▸ Work task
Carry on the biography of the theologian Georg Witzel, starting right after its final sentence.

▸ Excerpted text
──────

Georg Witzel (Wizel, Wicel, Wicelius) (b. at Vacha, Landgraviate of Hesse, 1501; d. at Electorate of Mainz, 16 February 1573) was a German theologian.

==Life==
He received his primary and academic education in the schools of Schmalkalden, Eisenach, and Halle, and then spent two years at the University of Erfurt, and seven months at the University of Wittenberg. In keeping with his father's wishes, Witzel was ordained a priest in 1520, and was appointed Vicar of Vacha. In 1524, however, the teachings of Martin Luther attracted him.

Abandoning the Catholic faith, he married, and the following year was appointed to the pastorate of Wenigenlupnitz by James Strauss, and a little later to that of Niemeck by Luther himself. He then began a thorough study of the Scriptures and the Church Fathers, and soon became convinced that the Church of Luther was not the true Church and that Lutheran morals did not make for the betterment of the people. To express his dissatisfaction with the new teaching, he wrote in 1527 two works which he sent to the theologians of Wittenberg without, however, receiving any satisfaction from them.

──────

▸ Data
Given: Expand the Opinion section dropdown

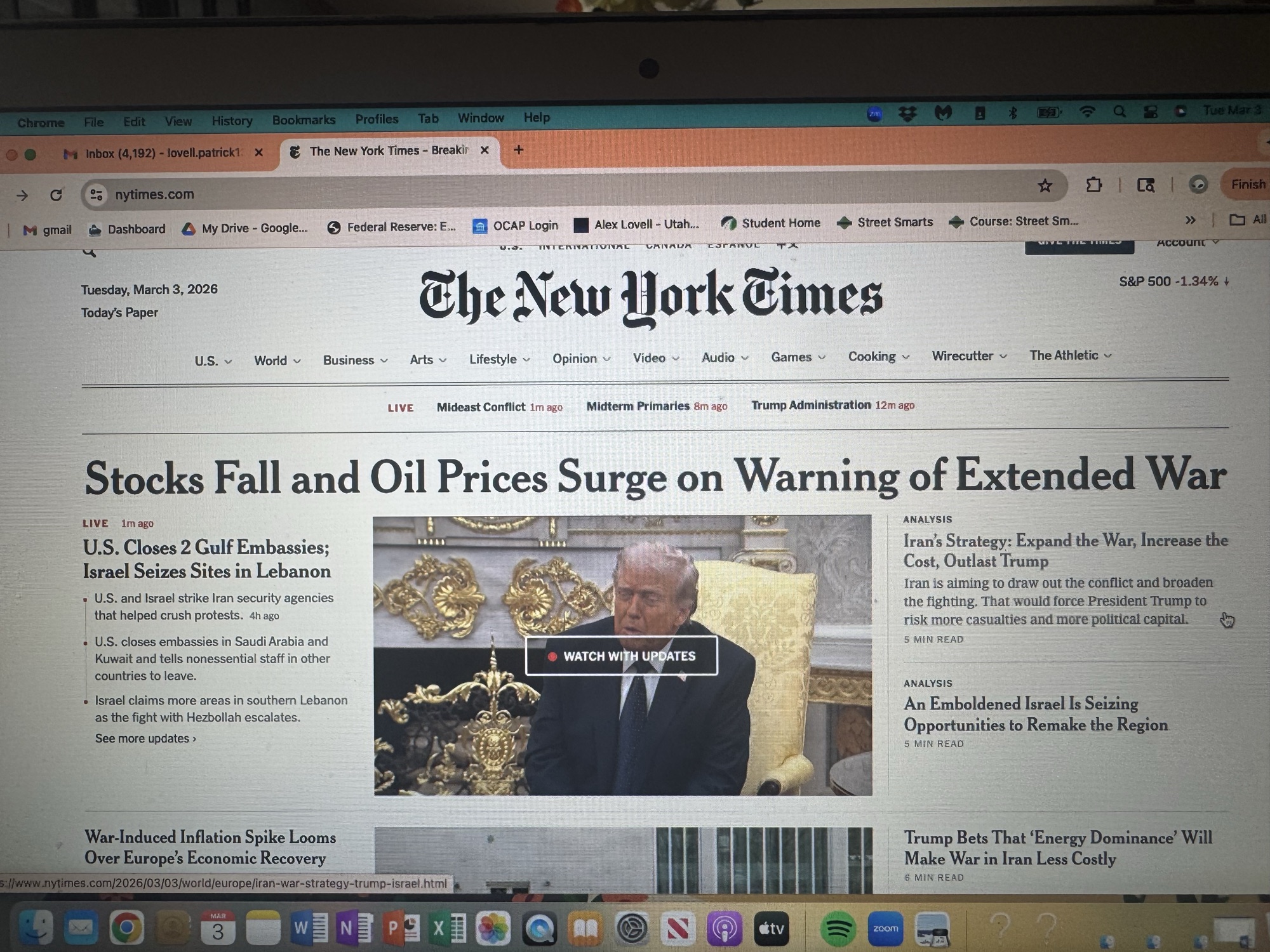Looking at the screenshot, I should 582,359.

──────

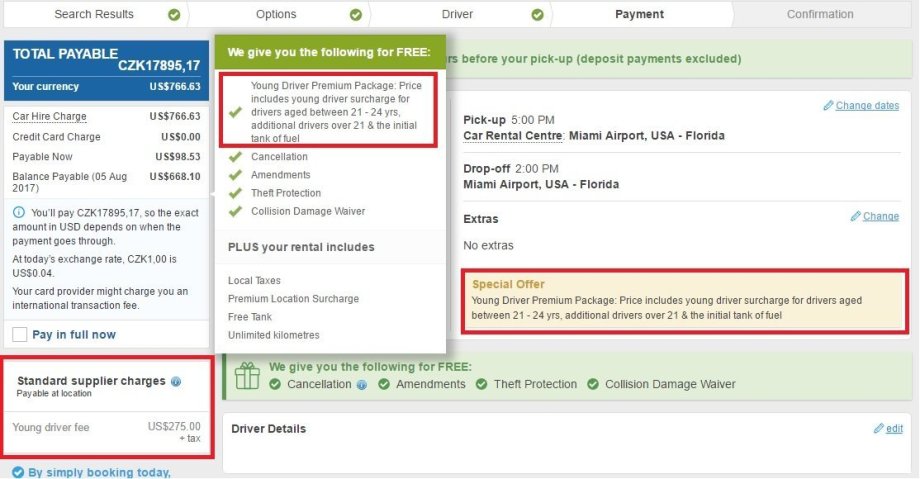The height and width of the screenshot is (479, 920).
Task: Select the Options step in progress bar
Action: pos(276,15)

──────

▸ Answer for this exercise
To give more emphatic expression to his conviction of the error of the new religion, he resigned his charge in 1531 and returned with his family to Vacha. Here he spent two years in extreme poverty. In 1532 he published, under the pseudonym Agricola Phaqus, his Pro defensione bonorum operum, a work which aroused all the bitterness of his enemies. Among his works published at this time his Apologia (Leipzig, 1533) deserves special mention, since in it he gives his reasons for returning to the Church of Rome.

Owing to Witzel's opposition to the doctrinal novelties of the age, he was forced to leave Vacha. He proceeded to Eisleben, and in 1538 was called to Dresden. Here he conceived a plan of reunion, which took the form of a public disputation in Leipzig in 1539. He had already (1537) published his Methodus concordiae ecclesiasticae, and for the new disputation he prepared Typus prioris Ecclesiae in which he proposed the Church of the first centuries as the ideal to be sought for. His endeavours for reunion, however, were without result. Opposition forced him to flee to Bohemia, thence to Berlin. The rapid progress of Protestantism soon convinced him that here too his efforts would be fruitless, and he forthwith proceeded to Fulda, where he directed his efforts towards defending the Church; but in 1554 he was again forced to flee, now to Mainz, where he spent the remainder of his life in literary work and probably as professor at the university of Mainz.

==Works==

The number of Witzel's works is extraordinarily large. Andreas Räss in his Convertiten enumerates ninety-four, but this is far from complete.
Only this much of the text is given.